Dawn of a New and Improved Consult Letter

Dawn of a New and Improved Consult LetterMy last blog clearly touched a nerve, as evidenced by the number of comments (14 in 5 days) and their spirited tone. Clearly—and we agree on this—the consult letter is a key part of patient care. The issue is how to get useful information efficiently transferred from the specialist to the primary-care physician without compromising the nuanced content and without reducing the patient encounter to a series of data points—the fear voiced by many of those who commented.
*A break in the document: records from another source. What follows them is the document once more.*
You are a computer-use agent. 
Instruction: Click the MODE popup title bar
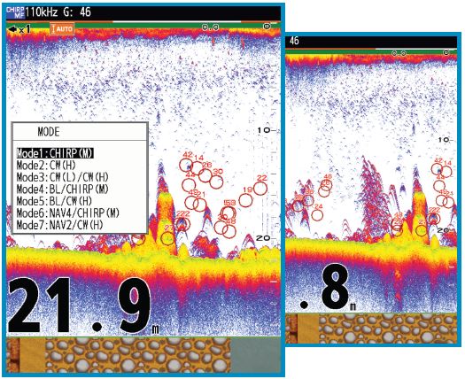(80, 131)
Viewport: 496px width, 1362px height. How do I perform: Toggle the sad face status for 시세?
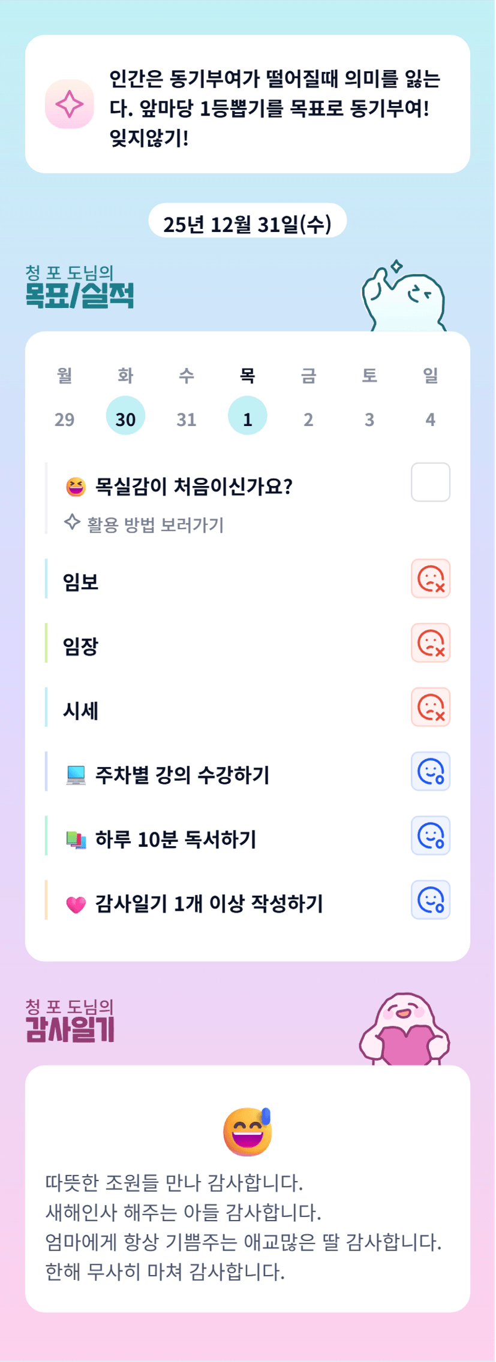coord(430,707)
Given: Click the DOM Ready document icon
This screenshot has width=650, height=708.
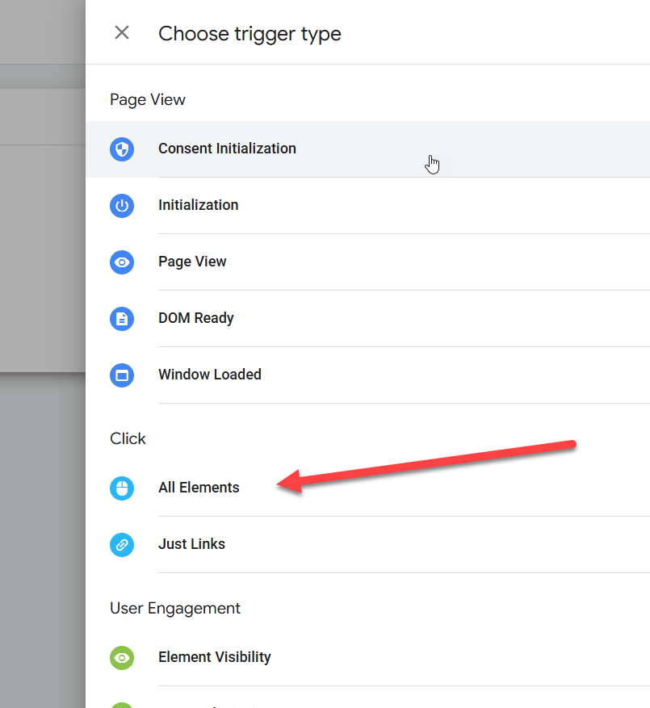Looking at the screenshot, I should (122, 318).
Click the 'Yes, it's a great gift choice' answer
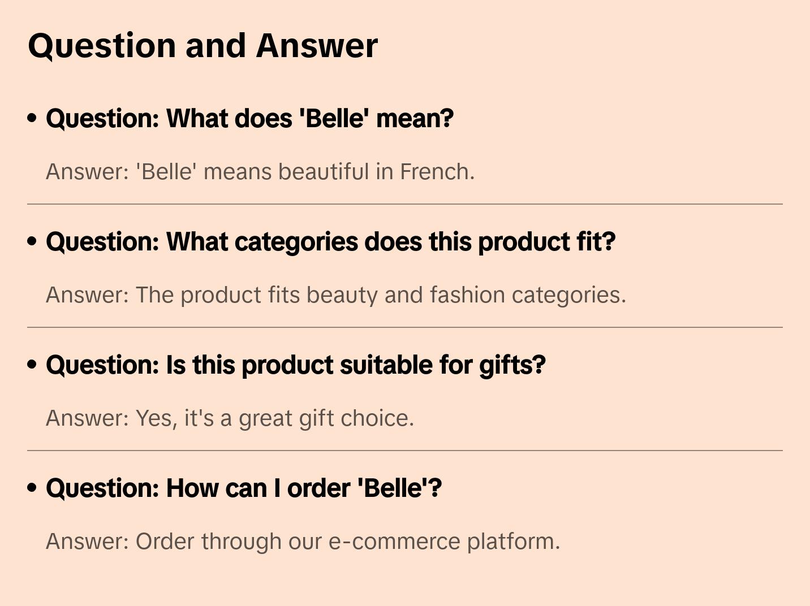The width and height of the screenshot is (810, 606). coord(230,418)
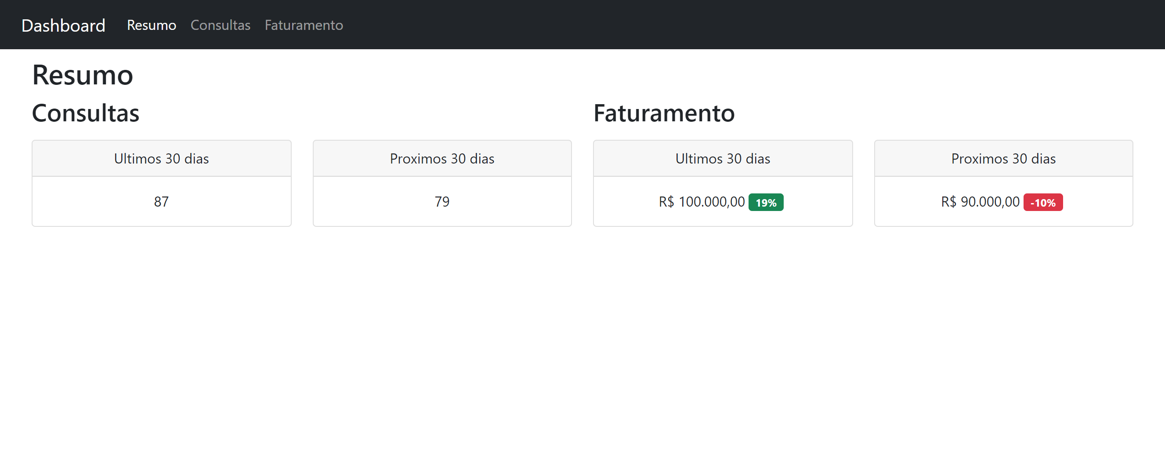This screenshot has height=451, width=1165.
Task: Click the Resumo page title
Action: (82, 76)
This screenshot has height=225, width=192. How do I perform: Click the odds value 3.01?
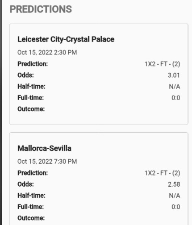pos(174,75)
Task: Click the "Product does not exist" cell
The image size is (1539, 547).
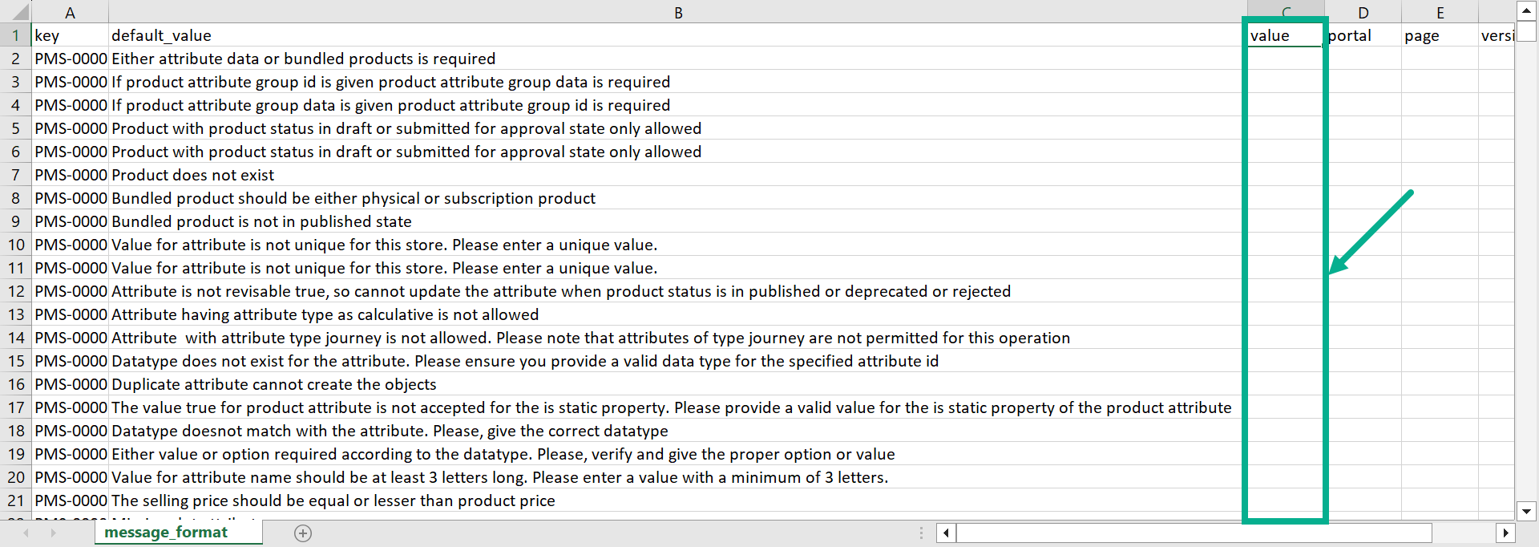Action: (192, 175)
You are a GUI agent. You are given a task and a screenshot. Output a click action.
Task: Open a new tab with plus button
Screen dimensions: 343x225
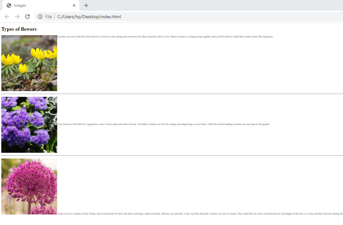(x=86, y=5)
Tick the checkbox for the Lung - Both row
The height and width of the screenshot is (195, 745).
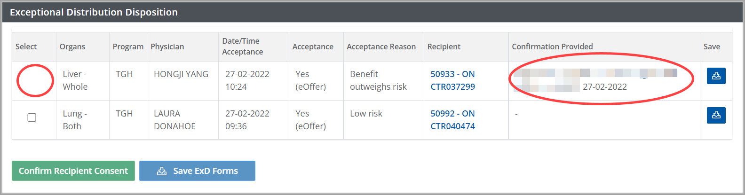tap(32, 117)
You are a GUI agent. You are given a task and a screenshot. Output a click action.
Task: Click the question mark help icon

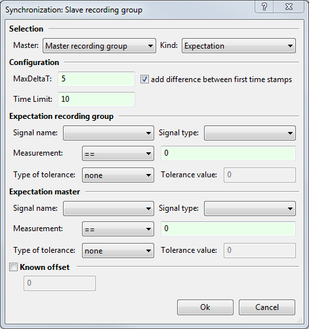[264, 7]
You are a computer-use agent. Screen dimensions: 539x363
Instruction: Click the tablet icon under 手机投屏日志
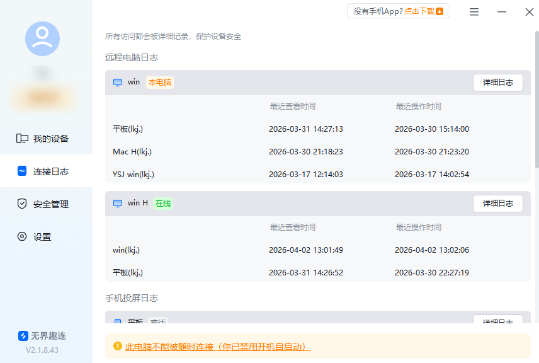[x=117, y=321]
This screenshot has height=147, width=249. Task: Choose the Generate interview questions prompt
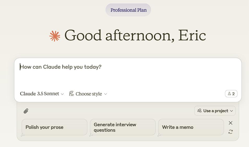tap(123, 127)
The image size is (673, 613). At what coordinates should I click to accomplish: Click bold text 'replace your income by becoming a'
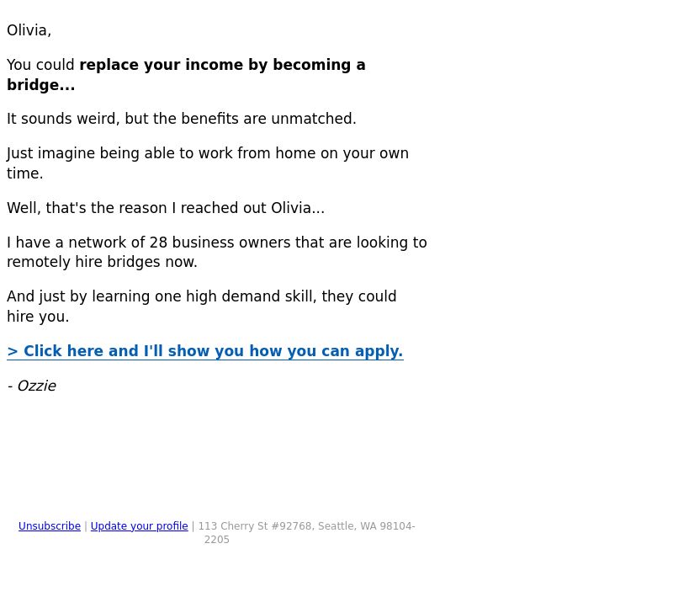pos(222,65)
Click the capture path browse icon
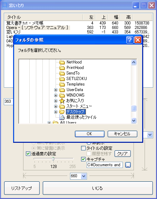 coord(128,165)
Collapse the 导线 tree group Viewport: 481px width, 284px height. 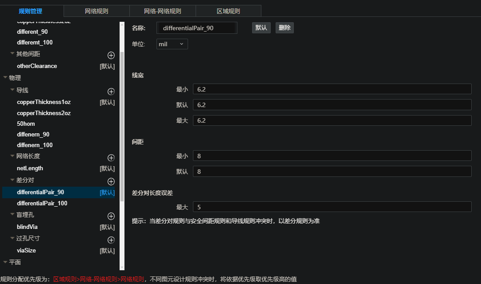12,90
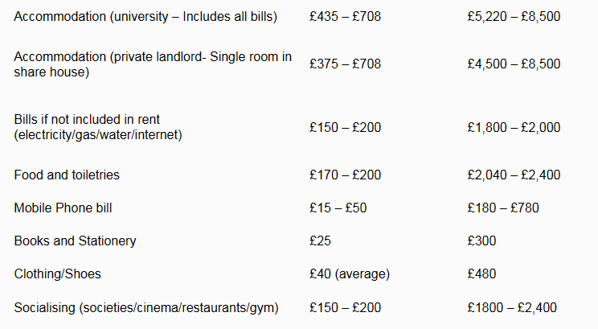The image size is (598, 329).
Task: Click the £1,800 – £2,000 bills yearly amount
Action: coord(514,127)
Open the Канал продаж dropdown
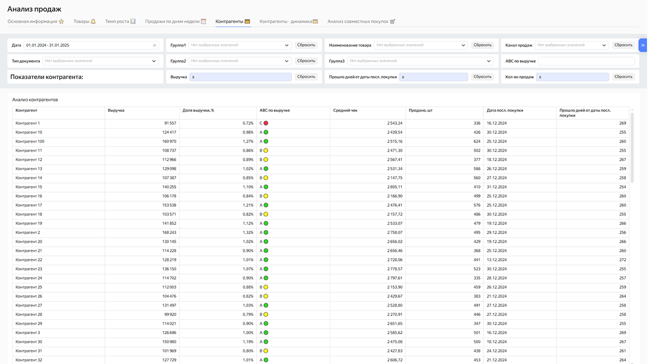Image resolution: width=648 pixels, height=364 pixels. coord(572,45)
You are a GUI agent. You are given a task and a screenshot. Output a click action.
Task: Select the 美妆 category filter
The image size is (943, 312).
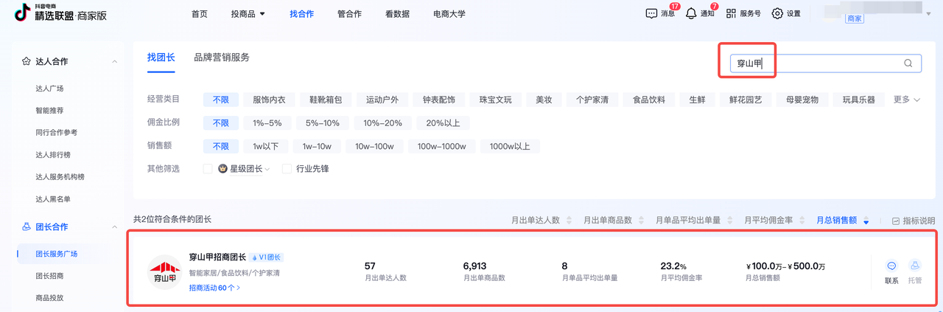tap(544, 100)
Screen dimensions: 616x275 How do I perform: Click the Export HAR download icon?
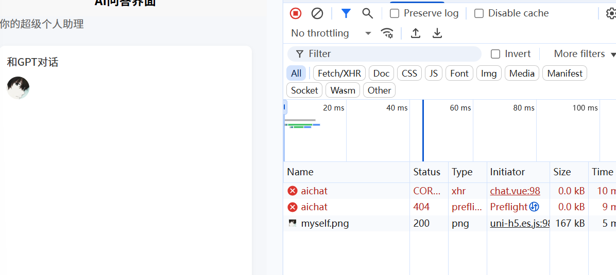[x=437, y=33]
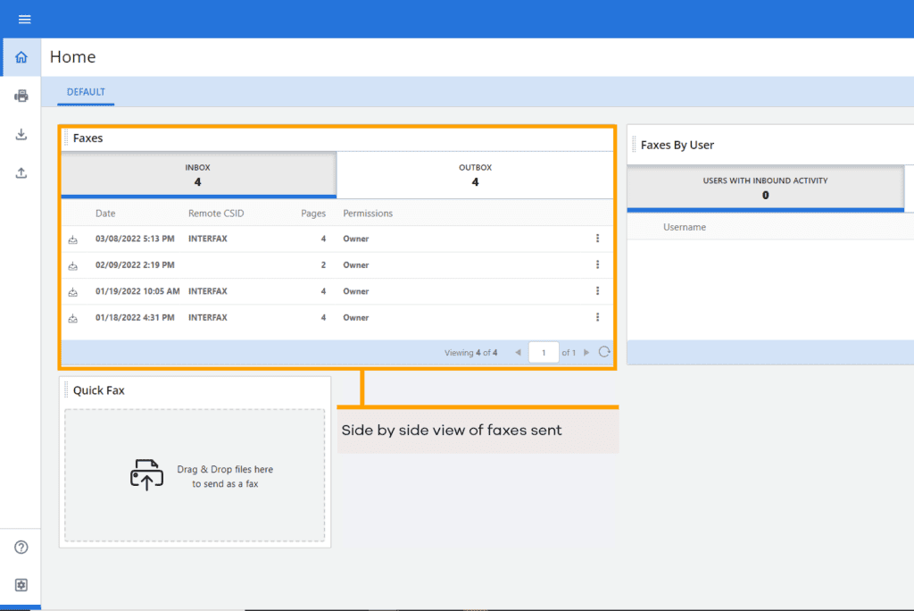Open the kebab menu for the 03/08/2022 fax

[x=596, y=239]
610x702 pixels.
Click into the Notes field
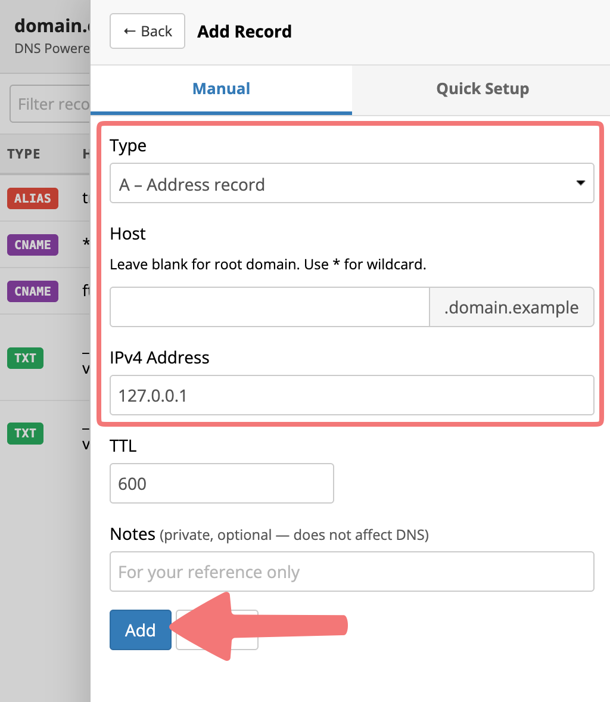351,571
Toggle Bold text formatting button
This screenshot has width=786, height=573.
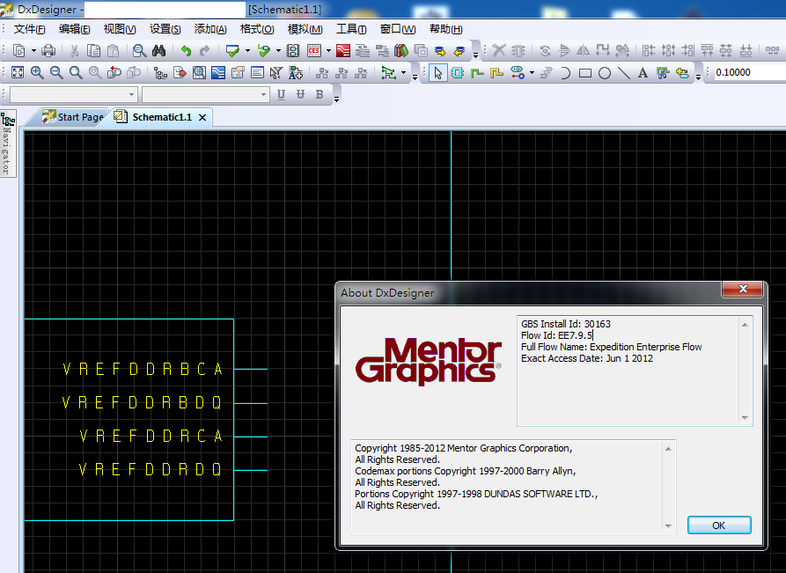(320, 94)
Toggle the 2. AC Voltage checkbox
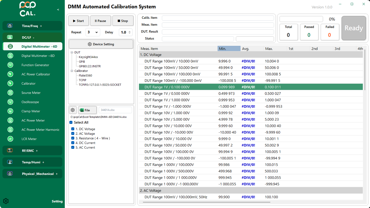 coord(73,134)
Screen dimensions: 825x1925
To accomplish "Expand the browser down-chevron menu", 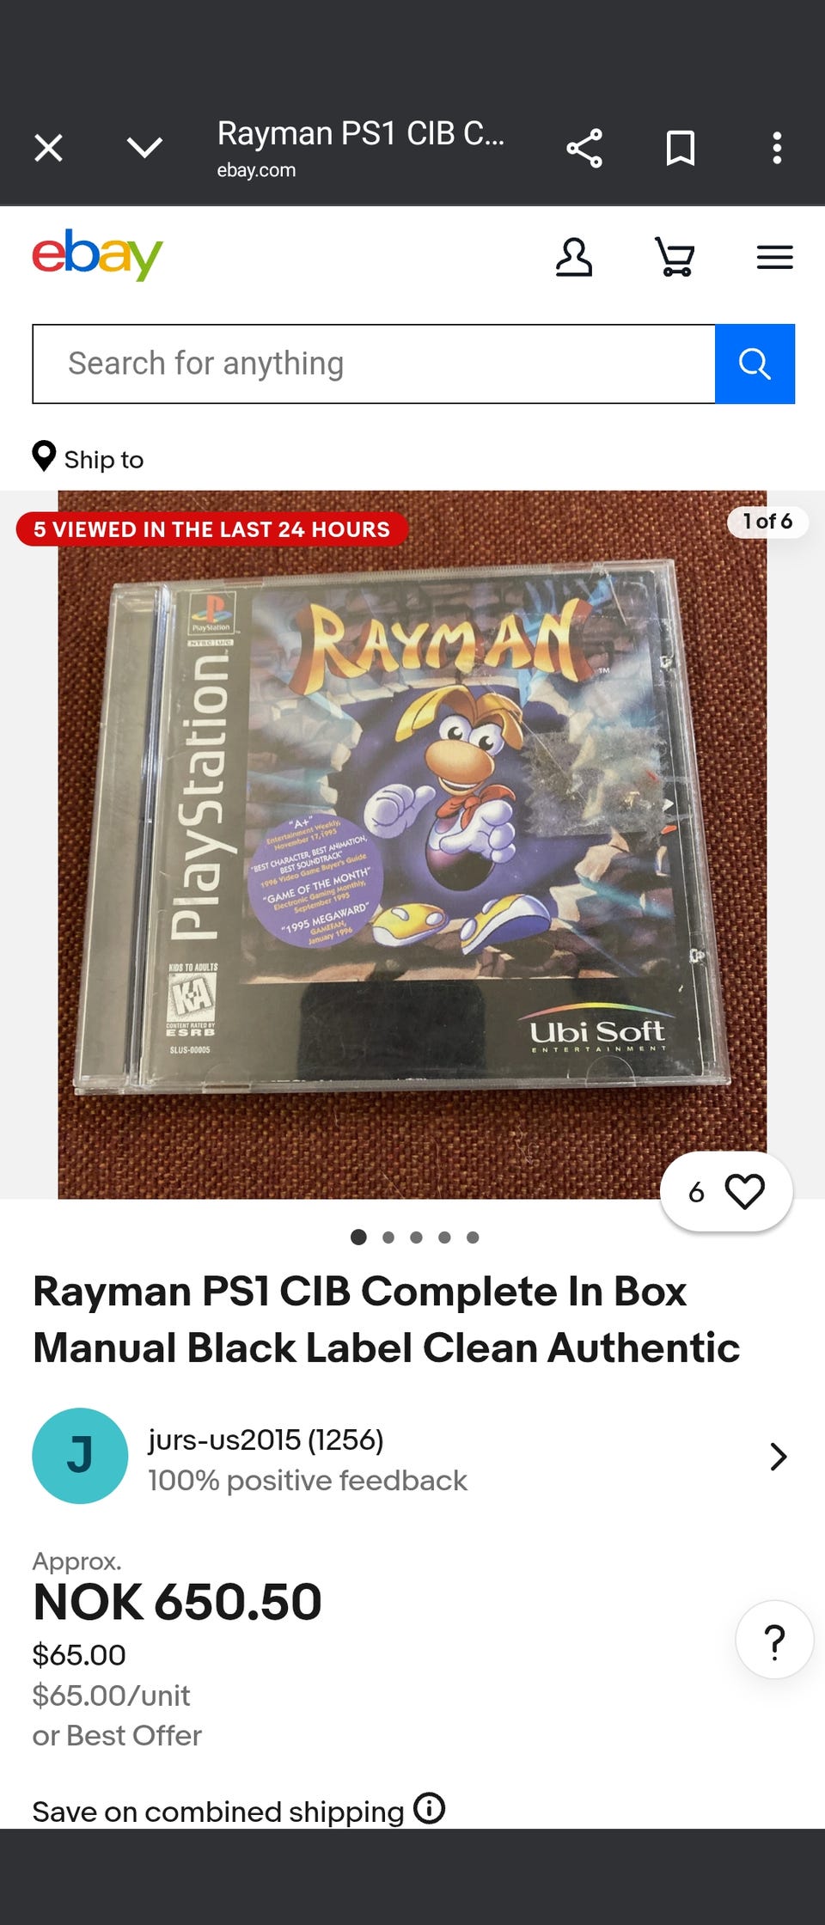I will click(144, 148).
The question at the heart of this matter is what constitutes a consult letter in today’s medical practice and what it should be in the future. Currently, it may be a well-worded letter that ideally is concise and to the point; however, at the other end of the spectrum, an EHR-generated exam note is increasingly serving as the consult letter. My previous blog was really an indictment of the templated notes that more and more physicians are sending in lieu of consult letters. These are often bloated, undecipherable multipage notes that physicians find useless in communicating or identifying the impression and care plan. (This is the fundamental objection expressed in the comments from Drs. Dugger, Franc, Werner, Raulston, Kuhl, and others.)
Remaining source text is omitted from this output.